Many of us do little or no career planning until we are faced with the need to look for a new job. But those folks who seem to glide through work garnering promotions and pay raises are usually those who have learned to invest time and energy in themselves. They see the value of career research and planning as a regular process and they make it a priority.

Why is career planning important?

Career planning:

  • serves as the basis of growth and professional development
  • assesses your current skills and knowledge against those needed in your current position and your desired next position
  • ensures you are aware of changing technology and trends in the work you want to do
  • defines what you need to learn or skills you need to develop
  • helps you create and maintain actions to grow your career options for future success.

Tip 1: Research and Information Tools for Career Knowledge

There are myriad easy ways to keep up with information about your chosen line of work. These include:

  • Professional or trade groups via their meetings, seminars, and publications
  • Online subscriptions to industry or profession newsletters and blogs
  • LinkedIn groups in your field
  • Social media – Twitter, blogs, Google+, and so on
  • Books and other print media

Set aside at least 30 minutes a week to find resources and research them to select those of most interest and use to you. Do this consistently for six months to survey the field and then add this research process to your calendar once a quarter or so to find new resources.  Don’t forget to weed out those you realize you do not consistently pay attention to.

Build in a regular process to keep up with your reading and events once you have selected those which are the best matches for your goals and needs. Diversify what you are paying attention to – change is a constant for most careers. Learning about ideas outside your current work is critical to learning about potential futures before you get stuck building buggy whips.

Tip 2: Human Connections for Career Growth and Personal Development

Don’t just assume all you need to achieve your goals is to read the right articles or attend a local chapter of a professional group periodically. Those are valuable activities but they need to be within the context of building your network for success.

Use and strengthen your networks to leverage and enhance your knowledge and career-building activities. Get together with your contacts and/or stay in touch electronically. Reach out to provide useful information as well as to request information and assistance back regularly.

Think of all your contacts – family, friends, co-workers, past bosses and peers, others you know from school, the military, community/volunteer activities. Connect or reconnect with them. Consider using social media as one way to manage and reinforce your relationships.

Start defining what information, ideas, contacts you can offer to others. Figure out what you need to learn or gain from each.  Some may be information providers, others natural networkers, a few might be good mentors, one might be the person who always supports your biggest ideas, another the one who sees strengths you did not recognize in yourself.

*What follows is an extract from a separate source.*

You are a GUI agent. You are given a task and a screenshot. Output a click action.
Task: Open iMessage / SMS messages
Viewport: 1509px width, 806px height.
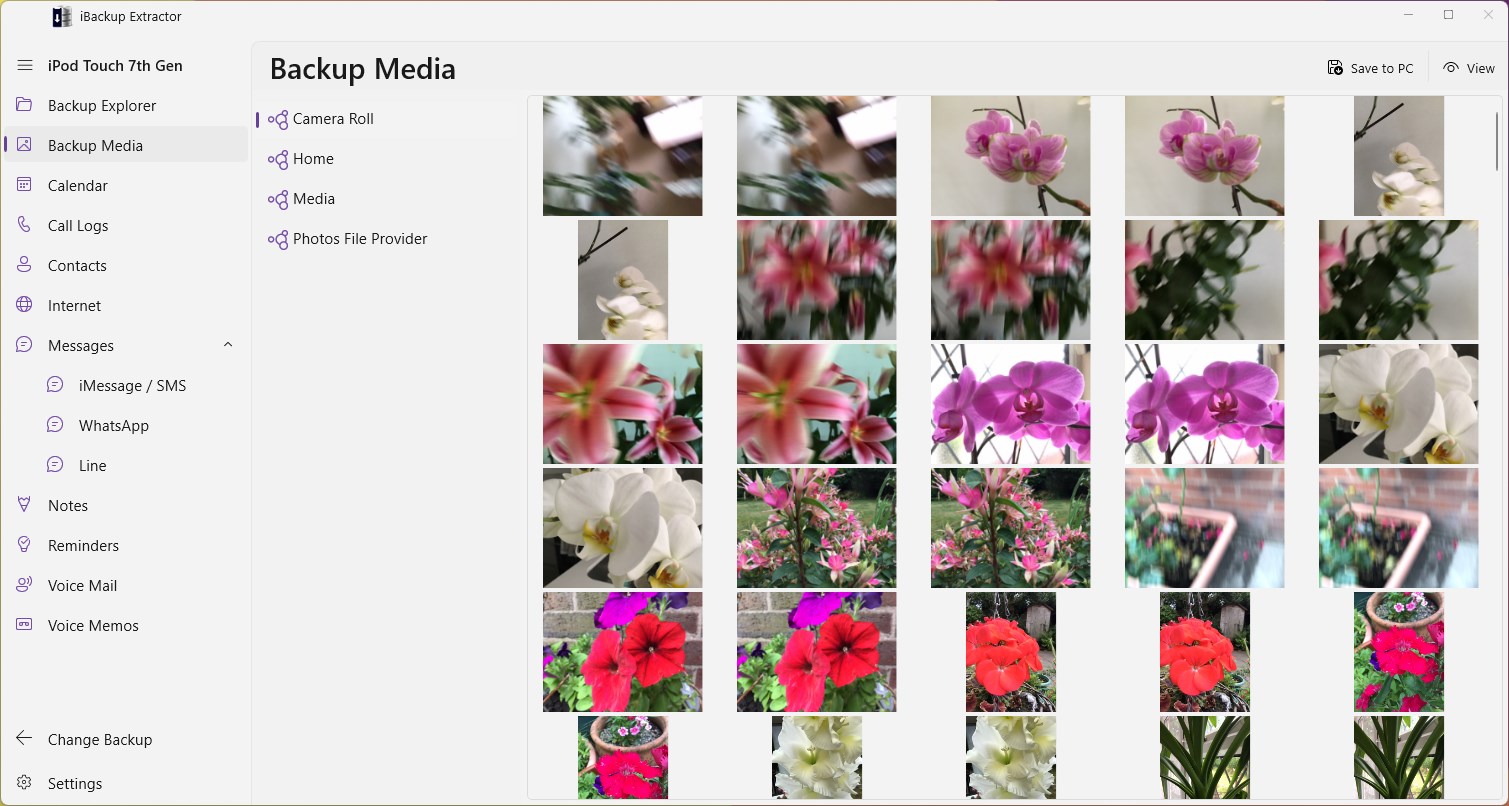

Don’t ignore your ‘weak connections’. These people may be on the outer edges of your network normally but can be especially helpful if you are considering a career change or a job search since they will have knowledge and connections which are quite different from that which your closer connections have.

Learn to build your network on an on-going basis. Follow up with people you meet at events. Keep a lookout for different groups to try and events to attend where you can meet people who may be of interest. Ask people you know for specific introductions or recommendations of organizations of interest. Send a note to that expert in your field who you see in LinkedIn groups or hear about in blogs or on Twitter. Tell them why you are interested in connecting, most will be helpful.

Last year I followed an HR expert on Twitter after having read some of his work on a blog. He contacted me directly to chat a bit, which was a nice surprise. We met later when both of us were attending the same conference. And recently I contacted him for some leads I needed for a client which he provided. None of this was hard, none of it took a lot of time for either of us. But now we have a much better connection and ideas of ways we can help each other.  I need to be better at this and I bet you do too!

Great research shows that those who build and keep their networks current and who are interested in continuous learning within their field and interests have far more success. They not only make more money but they change jobs more easily and garner promotions faster. It is your future – how you invest in yourself will make a huge difference in your career options and growth.